Asian stocks retreated following a drop in American equities after a fresh personnel shakeup in the Trump administration spurred concerns about a unilateral approach to trade, national security and foreign affairs.
U.S. Treasuries held gains from Tuesday after a report showed U.S. inflation remained contained. Equity indexes declined across the region after the S&P 500 Index lost 0.6 percent. The sudden firing of U.S. Secretary of State Rex Tillerson took some by surprise less than a week after top economic adviser Gary Cohn resigned from the White House. The dollar weakened, while West Texas oil was holding above $60 a barrel.
“Markets one day may become exhausted if the staff turnover and perceived White House instability continues,” Terry Haines, a senior political strategist at Evercore ISI, wrote in a note. “Trump and the administration will have some work to do to reassure markets.”
Tillerson’s ouster raised concerns of a new guard in the White House that may take a harder line on trade, advancing President Donald Trump’s agenda of imposing tariffs on U.S trading partners. Trump nominated CIA director Mike Pompeo, an ex-congressman who has endorsed "pushing back against the Chinese threat," to replace Tillerson. The change comes as the administration considers tariffs on a broad range of Chinese imports, with Politico reporting one proposal is to take measures against more than $30 billion of goods a year.
“The departure of the Trump administration’s key officials might signal a hawkish shift in its foreign policy and protectionist measures,” said Ken Cheung, senior Asian FX strategist at Mizuho Bank Ltd. in Singapore. “Despite the softening U.S. dollar, further escalations in concern over global trade war and international conflicts could dampen sentiment in Asian markets.”

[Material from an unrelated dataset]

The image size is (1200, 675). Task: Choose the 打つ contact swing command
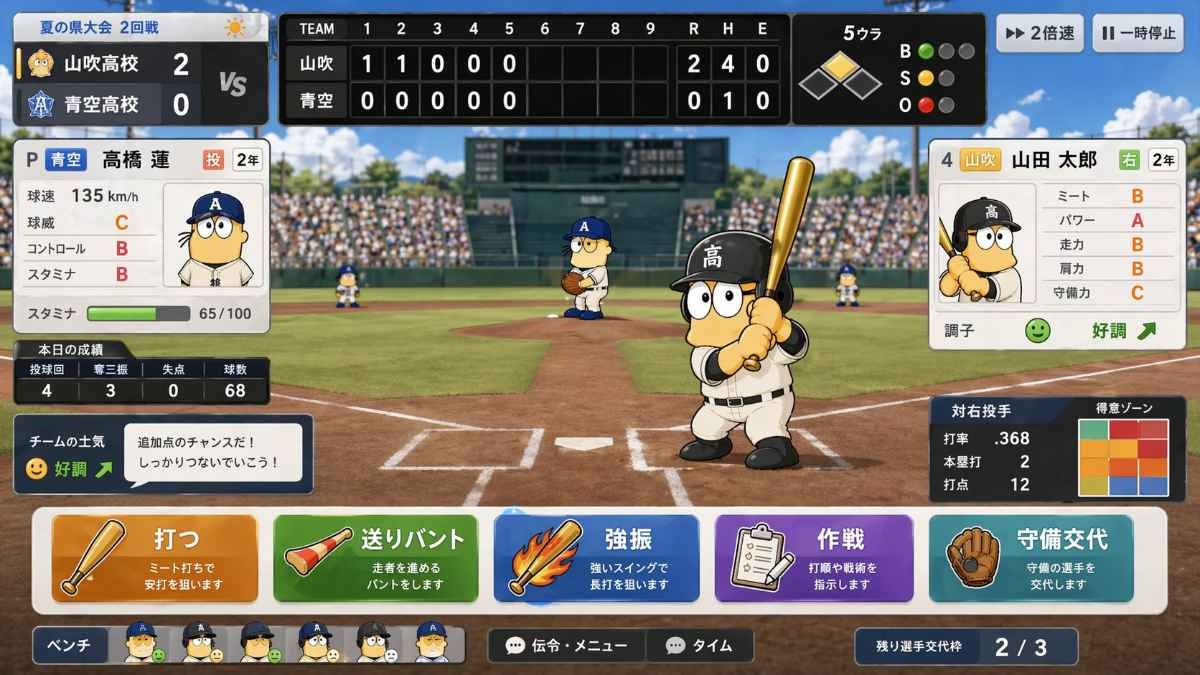(x=155, y=558)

Meantime, the U.S. inflation report Tuesday did little to rock traders’ bets on the path for Federal Reserve policy tightening, though the 10-year Treasury yield did slip to 2.84 percent as market gauges of inflation expectations fell on the data.
With developments in Washington front, right and center, markets largely shrugged off economic data that showed China’s factory output and investment growth unexpectedly accelerated in the first two months of the year.
Elsewhere, oil was steady after declines triggered by concerns a boost in U.S. supplies will undermine OPEC efforts to clear a glut.
Here are some of the key things happening this week:
U.S. retail sales are out on Wednesday.
Prices and factory output are focal points in the euro area.
Also this week, Germany’s Angela Merkel is inaugurated to a fourth term, and EU27 government officials discuss the European Union’s Brexit position.
New Zealand GDP data is out Thursday.
And these are the main moves in markets:
Japan’s Topix index fell 0.5 percent at the close in Tokyo.
Australia’s S&P/ASX 200 Index declined 0.7 percent.
Hong Kong’s Hang Seng Index slipped 1.3 percent and the Shanghai Composite Index was down 0.4 percent.
S&P 500 Index futures fell less than 0.2 percent after the underlying gauge dropped 0.6 percent Tuesday.
The MSCI Asia Pacific Index lost 0.6 percent.
The Bloomberg Dollar Spot Index declined 0.1 percent.
The yen rose less than 0.1 percent to 106.52 per dollar.
The euro climbed 0.1 percent to $1.2402.
The pound added 0.1 percent to $1.3974.
The yield on 10-year Treasuries fell one basis point to 2.83 percent, down for a third day.
Australia’s 10-year yield fell more than six basis points to 2.74 percent.
China’s 10-year government bond futures fell after the release of the better-than-expected data.
West Texas Intermediate crude was steady at $60.73 a barrel after falling 1.1 percent on Tuesday.
Gold gained 0.1 percent to $1,328.37 an ounce.